[ACTIVITY LIST]
1: In the passage about Selsdon, what year was the Selsdon Resident Association formed?
2: Reproduce part of the passage about Selsdon word for word. Begin at the words "The Selsdon Resident" and stop after "published since 1946.".
3: Write what comes next in the passage about Selsdon, picking up after its final sentence.

[EXCERPTED PASSAGE]
▶
After concerns were raised about the rapid development of the village, a committee was formed to ensure that an area of 200 acre would be set aside and saved for a nature reserve and bird sanctuary. This took over 10 years of public fundraising and became was one of the earliest parts of London's green belt. This opened to the public in 1936 and was given to the National Trust after Coulsdon and Purley Urban District Council and the Corporation of Croydon agreed to manage it jointly. Selsdon Wood now consists of five large meadows surrounded by extensive woodland and ancient hedges, and it retains the character of a historical woodland. Much wildlife may be found in the wooded areas of Selsdon; such as deer, and more recently parakeets. In a similar way, Selsdon's second largest public woodland, Littleheath Woods was also saved by public subscription. Through Selsdon nature Reserve and Littleheath Woods runs the Vanguard Way and the London Loop which are well marked walking trails.

The old Estate mansion had been converted into the Selsdon Park Hotel in 1925. The accompanying golf course was designed by John Henry Taylor. There was also a 25m lido. In 1970 it was the venue of a Conservative Shadow Cabinet meeting to settle the party's manifesto for the impending general election. Labour Party leader Harold Wilson coined the phrase Selsdon Man to describe the free market approach which was agreed, and the Selsdon Group was later formed within the Conservative Party to campaign for its retention.

The Selsdon Resident Association is one of the longest running associations in the UK, formed in 1926. It organises and fundraises for an annual highstreet 'cross street' Christmas light display. The Selsdon Gazette, also organised by the association is a monthly free publication of local news and stories; it has been published since 1946.

Singer Kirsty MacColl grew up in Selsdon and attended local schools. Premiership footballer Wilfried Zaha was a pupil at Selsdon High school (Quest Academy) – the same school where, in 1975, the later England football team manager Roy Hodgson taught PE and English. Supermodel Kate Moss lived on the borders of Selsdon during her childhood (from 1974 to c. 1988). There have also been several famous alumni of Croydon High School, which is based in Selsdon.
◀
[MATERIAL PROVIDED]
▶
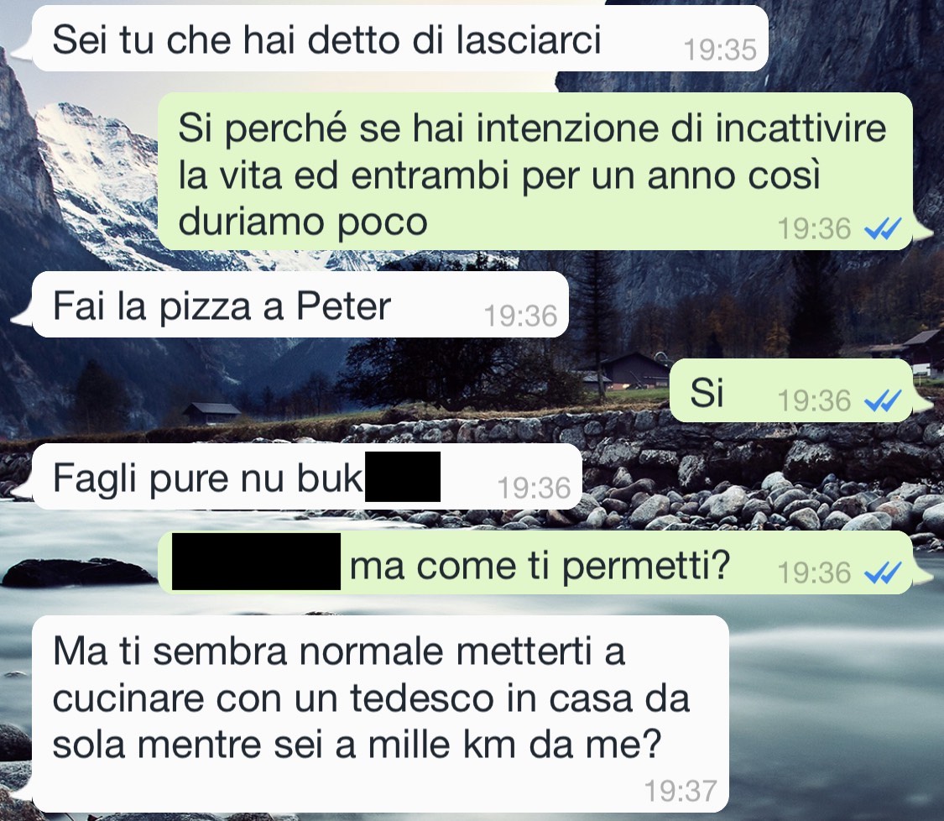This screenshot has height=821, width=944.
Task: Tap the 'Fai la pizza a Peter' message
Action: (300, 305)
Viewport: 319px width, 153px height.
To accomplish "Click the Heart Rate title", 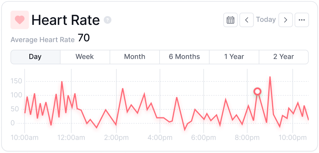I will coord(66,20).
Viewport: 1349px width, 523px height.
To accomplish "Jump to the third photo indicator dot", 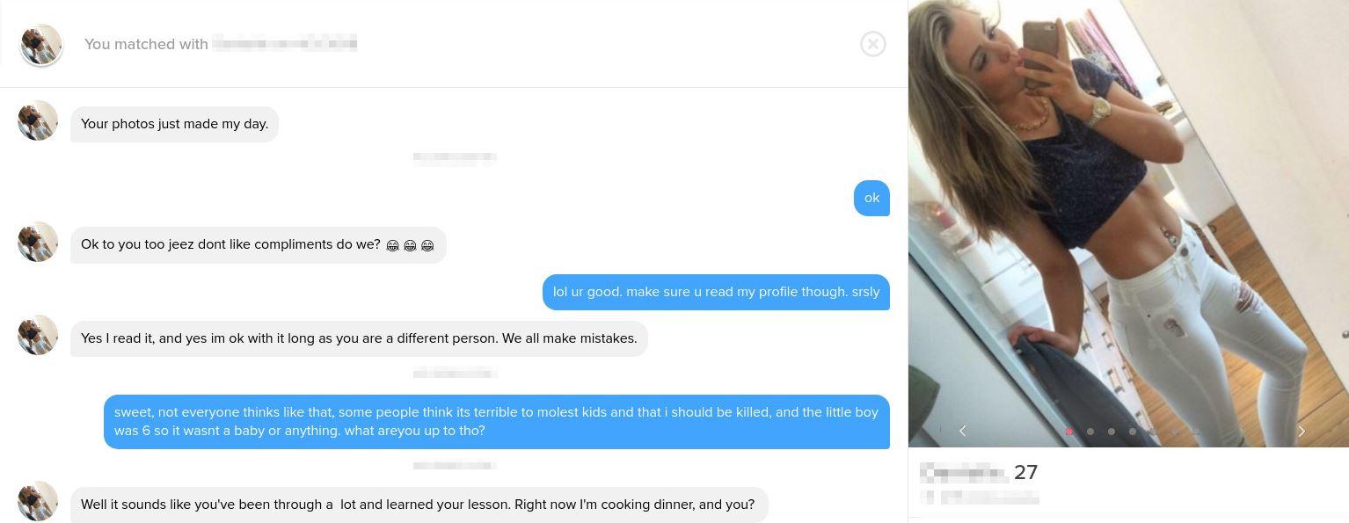I will coord(1112,432).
◀
[ANSWERS TO THIS EXERCISE]
1: 1926

2:
The Selsdon Resident Association is one of the longest running associations in the UK, formed in 1926. It organises and fundraises for an annual highstreet 'cross street' Christmas light display. The Selsdon Gazette, also organised by the association is a monthly free publication of local news and stories; it has been published since 1946.

3:
== Geography ==
Selsdon sits at an elevation of 150m above sea level. Nearby Sanderstead Plantation (between Selsdon and Sanderstead) has a height of 175m above sea level. The main shopping area of Selsdon is concentrated on Addington Road east of the junction with Farley Road/Old Farleigh Road. It contains a variety of shops, banks, cafes, the local Baptist Church and two pubs (the Sir Julian Huxley and a micro-pub).

In January 2007 the prominent Selsdon Clock, in rustic style with a brushwood motif round its face by Jon Mills, was installed on the Selsdon Triangle, on the plinth of a former public lavatory, in front of the library and Sainsbury's supermarket.

Selsdon Hall is based underneath Sainsbury's supermarket and the library. It is designed to be a hub for the local community. It comprises a hall that can be hired privately and a coffee shop, which is open to all members of the public.

==Transport==
===Rail and tram===
There was a Selsdon railway station, though it was actually two miles from Selsdon (it was originally named Selsdon Road). It was closed in 1983.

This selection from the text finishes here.